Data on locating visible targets
_ _ _ _
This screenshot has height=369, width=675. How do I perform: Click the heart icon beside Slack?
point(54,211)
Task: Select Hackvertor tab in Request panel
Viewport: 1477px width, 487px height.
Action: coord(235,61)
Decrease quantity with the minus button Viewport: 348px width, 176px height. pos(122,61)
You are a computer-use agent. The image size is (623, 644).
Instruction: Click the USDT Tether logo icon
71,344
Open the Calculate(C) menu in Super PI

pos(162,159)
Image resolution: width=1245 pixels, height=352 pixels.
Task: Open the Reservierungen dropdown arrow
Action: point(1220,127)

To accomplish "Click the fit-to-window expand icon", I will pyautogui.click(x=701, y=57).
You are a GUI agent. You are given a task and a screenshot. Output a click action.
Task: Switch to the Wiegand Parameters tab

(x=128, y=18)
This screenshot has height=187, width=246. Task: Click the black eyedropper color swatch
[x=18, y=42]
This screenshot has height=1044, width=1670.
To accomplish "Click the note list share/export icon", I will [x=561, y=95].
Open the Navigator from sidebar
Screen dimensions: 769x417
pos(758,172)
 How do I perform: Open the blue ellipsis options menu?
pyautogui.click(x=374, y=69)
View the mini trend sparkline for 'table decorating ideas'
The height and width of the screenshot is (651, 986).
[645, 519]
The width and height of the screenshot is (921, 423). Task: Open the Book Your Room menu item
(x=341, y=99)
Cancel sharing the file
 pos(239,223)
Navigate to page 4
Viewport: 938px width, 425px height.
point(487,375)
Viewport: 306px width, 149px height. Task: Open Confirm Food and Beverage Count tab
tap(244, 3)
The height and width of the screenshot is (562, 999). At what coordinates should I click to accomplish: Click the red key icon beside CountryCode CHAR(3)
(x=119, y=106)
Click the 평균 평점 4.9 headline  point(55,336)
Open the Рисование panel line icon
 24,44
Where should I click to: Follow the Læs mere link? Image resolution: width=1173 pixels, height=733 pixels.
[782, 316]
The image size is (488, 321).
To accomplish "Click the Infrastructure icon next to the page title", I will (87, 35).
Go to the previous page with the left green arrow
_ _ _ _
* _WHAT IS REQUIRED_
Rewrite every one of the entries above, substituting "symbol" for each occurrence of "icon" and leaving the rest untouched.

* _RESPONSE TO THIS EXERCISE_
This screenshot has height=369, width=675. How do I perform: Click the heart symbol beside Slack?
point(54,211)
Task: Select Hackvertor tab in Request panel
Viewport: 1477px width, 487px height.
Action: coord(235,61)
Decrease quantity with the minus button Viewport: 348px width, 176px height. pos(122,61)
You are a computer-use agent. The image size is (623, 644).
Instruction: Click the USDT Tether logo symbol
71,344
Open the Calculate(C) menu in Super PI

pos(162,159)
Image resolution: width=1245 pixels, height=352 pixels.
Task: Open the Reservierungen dropdown arrow
Action: point(1220,127)

To accomplish "Click the fit-to-window expand symbol", I will pyautogui.click(x=701, y=57).
You are a GUI agent. You are given a task and a screenshot. Output a click action.
Task: Switch to the Wiegand Parameters tab

(x=128, y=18)
This screenshot has height=187, width=246. Task: Click the black eyedropper color swatch
[x=18, y=42]
This screenshot has height=1044, width=1670.
To accomplish "Click the note list share/export symbol", I will [x=561, y=95].
Open the Navigator from sidebar
Screen dimensions: 769x417
pos(758,172)
 How do I perform: Open the blue ellipsis options menu?
pyautogui.click(x=374, y=69)
View the mini trend sparkline for 'table decorating ideas'
The height and width of the screenshot is (651, 986).
[645, 519]
The width and height of the screenshot is (921, 423). Task: Open the Book Your Room menu item
(x=341, y=99)
Cancel sharing the file
 pos(239,223)
Navigate to page 4
Viewport: 938px width, 425px height.
point(487,375)
Viewport: 306px width, 149px height. Task: Open Confirm Food and Beverage Count tab
tap(244, 3)
The height and width of the screenshot is (562, 999). At what coordinates should I click to accomplish: Click the red key symbol beside CountryCode CHAR(3)
(x=119, y=106)
Click the 평균 평점 4.9 headline  point(55,336)
Open the Рисование panel line symbol
 24,44
Where should I click to: Follow the Læs mere link? Image resolution: width=1173 pixels, height=733 pixels.
[782, 316]
The image size is (488, 321).
To accomplish "Click the Infrastructure symbol next to the page title", I will (87, 35).
Go to the previous page with the left green arrow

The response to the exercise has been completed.